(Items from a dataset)
"""
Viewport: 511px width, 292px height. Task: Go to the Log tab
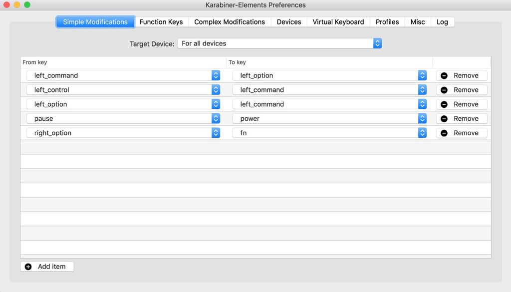coord(442,22)
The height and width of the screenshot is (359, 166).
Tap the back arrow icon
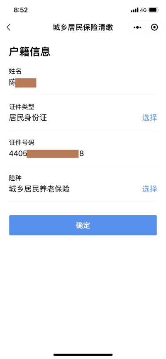[8, 27]
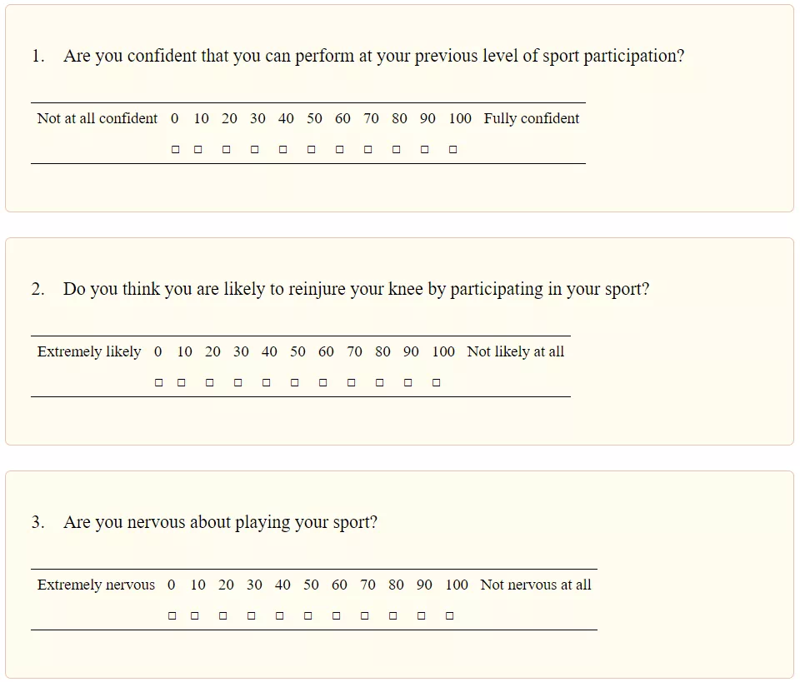This screenshot has width=800, height=682.
Task: Tick 0 Extremely likely reinjury box
Action: click(x=158, y=383)
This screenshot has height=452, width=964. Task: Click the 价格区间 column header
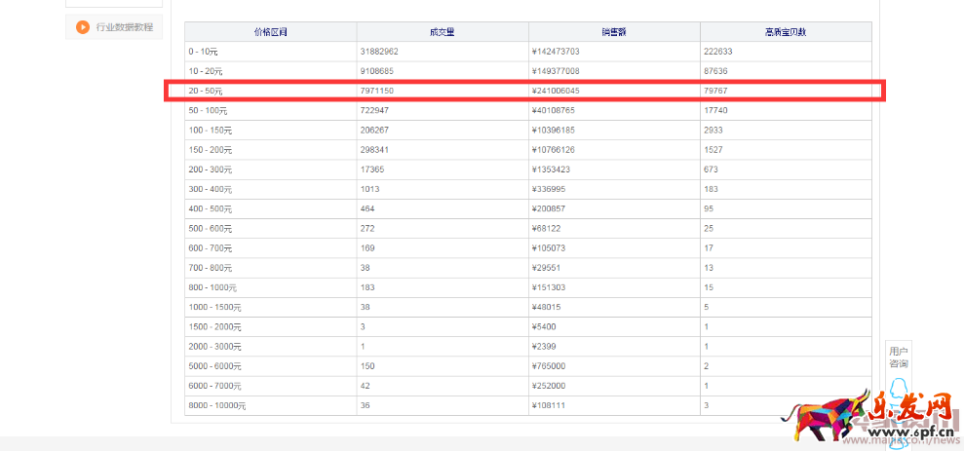tap(270, 32)
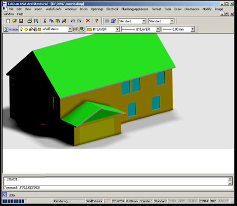Click the Undo arrow icon
Screen dimensions: 237x206
[x=73, y=21]
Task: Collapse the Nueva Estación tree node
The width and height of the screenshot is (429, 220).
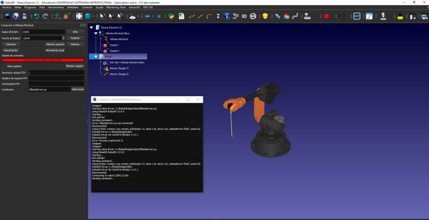Action: (93, 27)
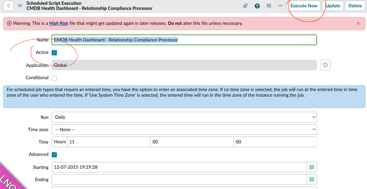Open attachments with the paperclip icon
The image size is (367, 189).
pyautogui.click(x=245, y=6)
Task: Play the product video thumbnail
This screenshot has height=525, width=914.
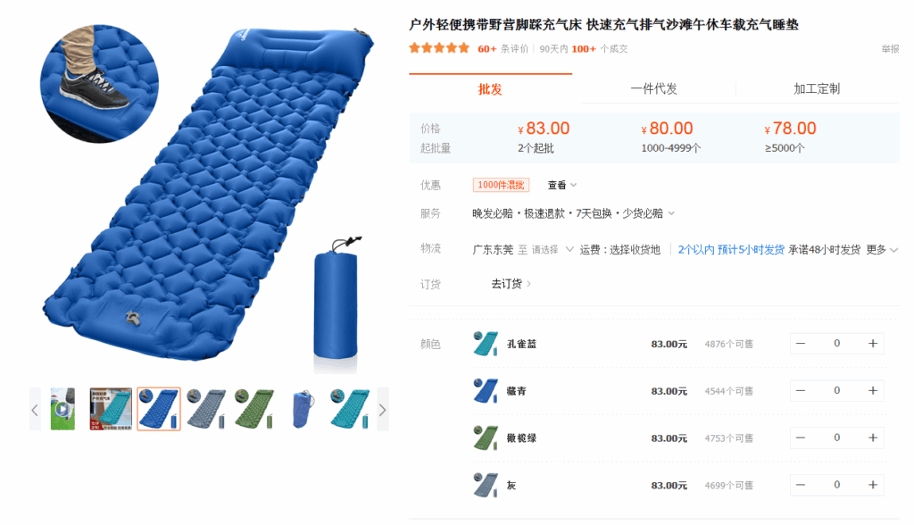Action: (62, 409)
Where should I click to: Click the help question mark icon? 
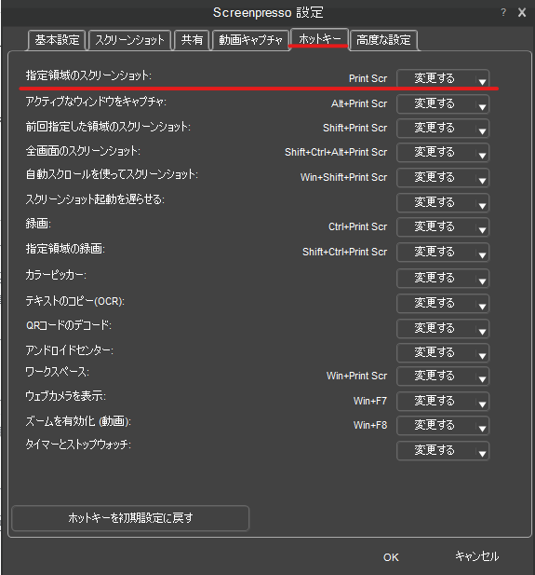[503, 12]
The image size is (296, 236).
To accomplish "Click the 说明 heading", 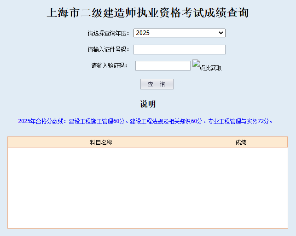I will (x=148, y=104).
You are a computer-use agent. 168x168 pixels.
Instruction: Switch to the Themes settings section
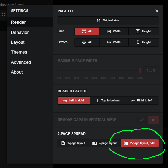pos(19,52)
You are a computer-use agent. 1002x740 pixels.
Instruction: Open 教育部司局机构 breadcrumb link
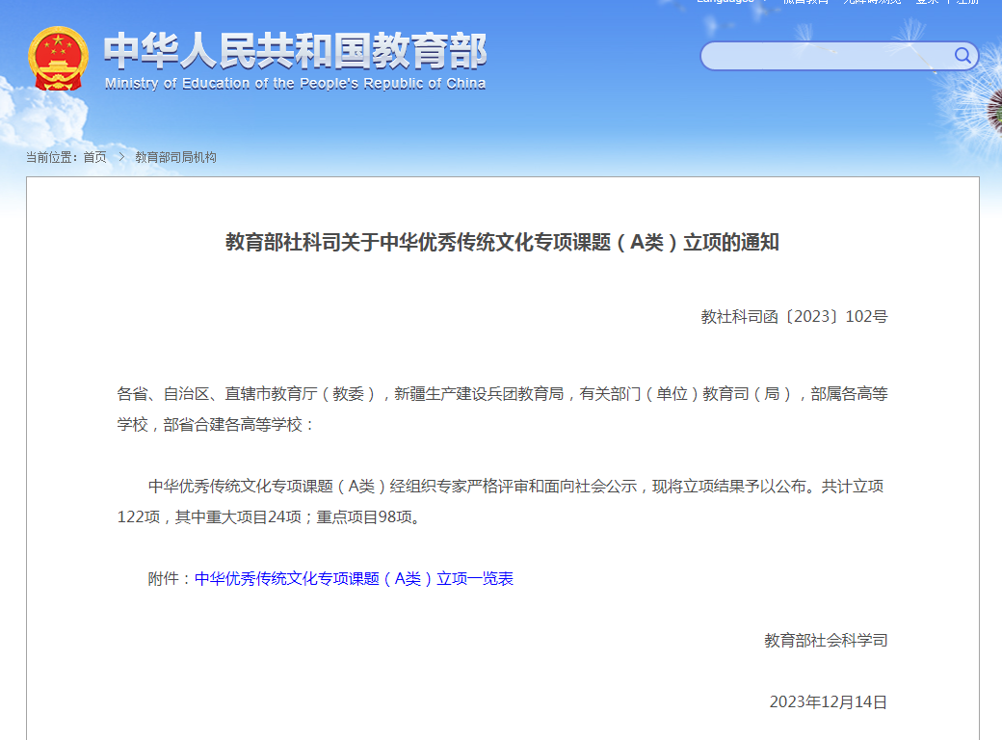point(175,157)
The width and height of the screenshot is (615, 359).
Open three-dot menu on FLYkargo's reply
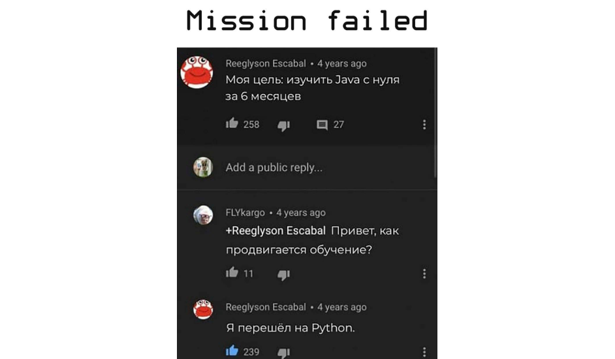(x=424, y=274)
"""
Problem to work on
Go to the line above holding "The height and", then copy exactly each line down to and including the one holding "Task: Collapse the Nueva Estación tree node", leaving pictures out.

Response
The height and width of the screenshot is (359, 166).
Tap the back arrow icon
[8, 27]
This screenshot has width=800, height=682.
Task: Tick 0 Extremely likely reinjury box
Action: click(x=158, y=383)
This screenshot has height=452, width=964. Task: Click the 价格区间 column header
tap(270, 32)
Click the Undo arrow icon
Screen dimensions: 237x206
[x=73, y=21]
Task: Collapse the Nueva Estación tree node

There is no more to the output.